GOAL OF THE EXERCISE: Write out the data from the line with "You are a computer-use" up to and including the line with "(1166, 698)", switching "Finish" to "Submit" and leaving everything else unchanged. Omit the pictures.

PROVIDED INFORMATION:
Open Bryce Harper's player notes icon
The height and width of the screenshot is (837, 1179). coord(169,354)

...

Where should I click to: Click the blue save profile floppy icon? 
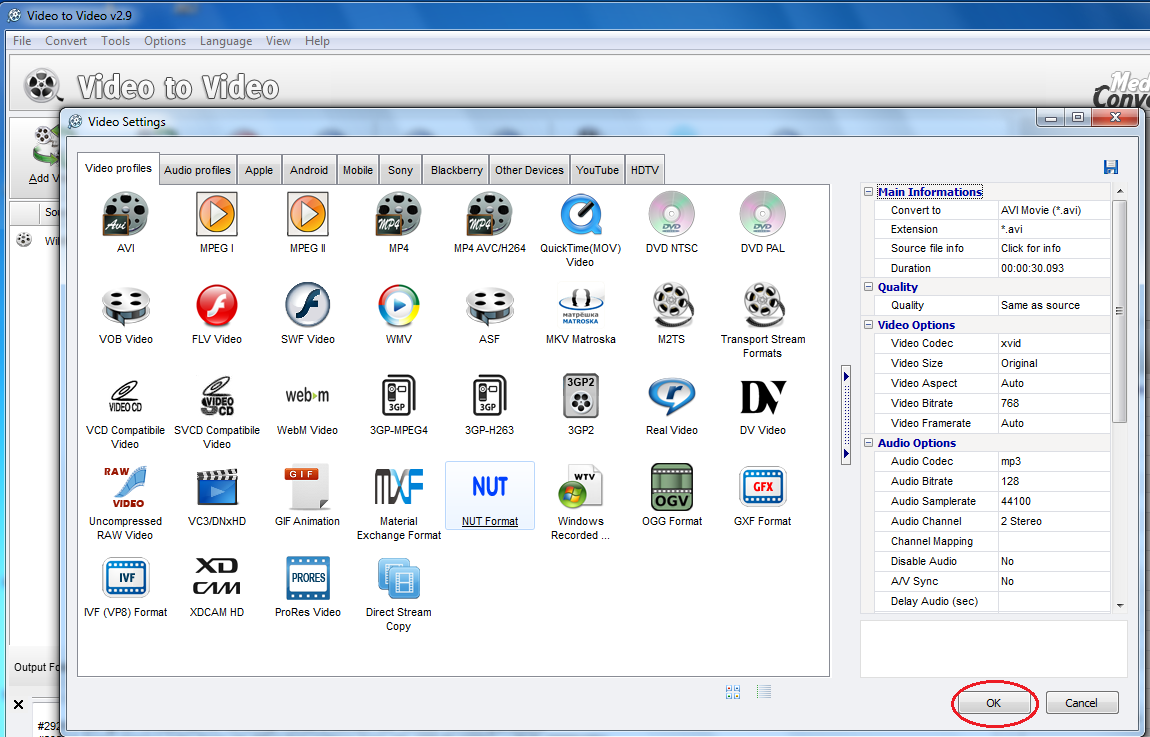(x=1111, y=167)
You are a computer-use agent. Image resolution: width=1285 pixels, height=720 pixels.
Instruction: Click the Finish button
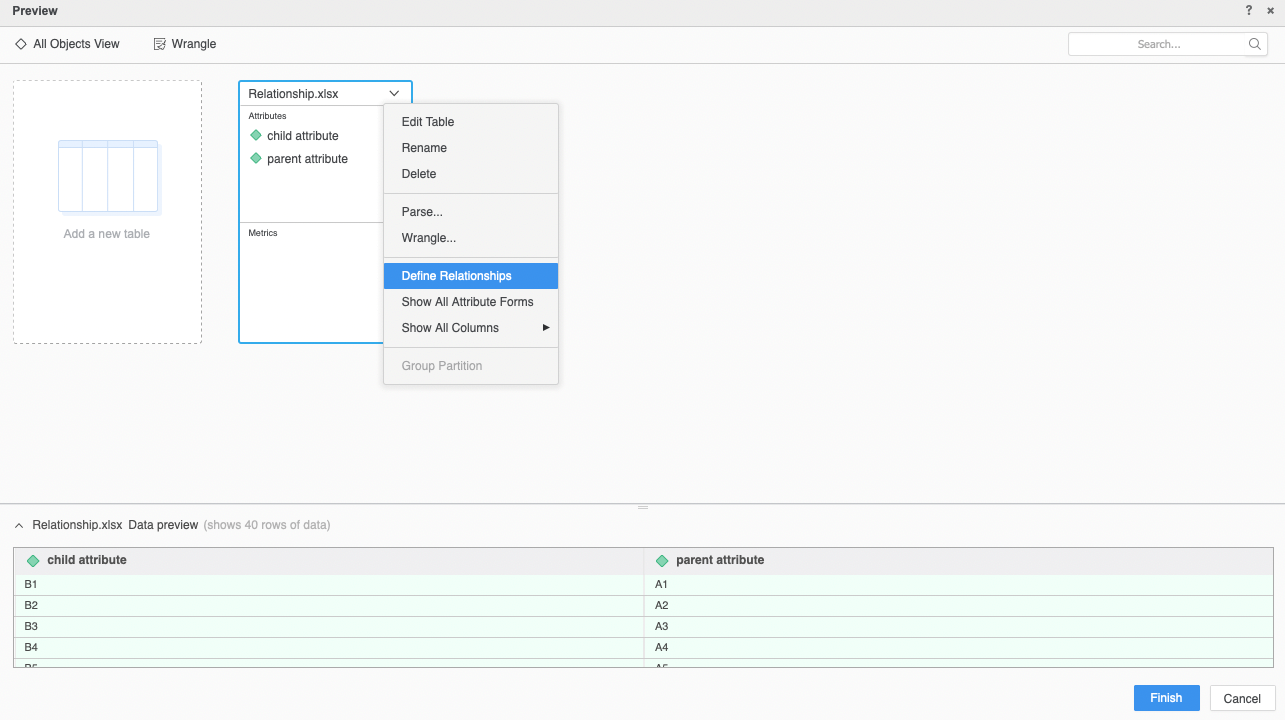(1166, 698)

RESPONSE BELOW:
You are a computer-use agent. Image resolution: width=1285 pixels, height=720 pixels.
Instruction: Click the Submit button
(1166, 698)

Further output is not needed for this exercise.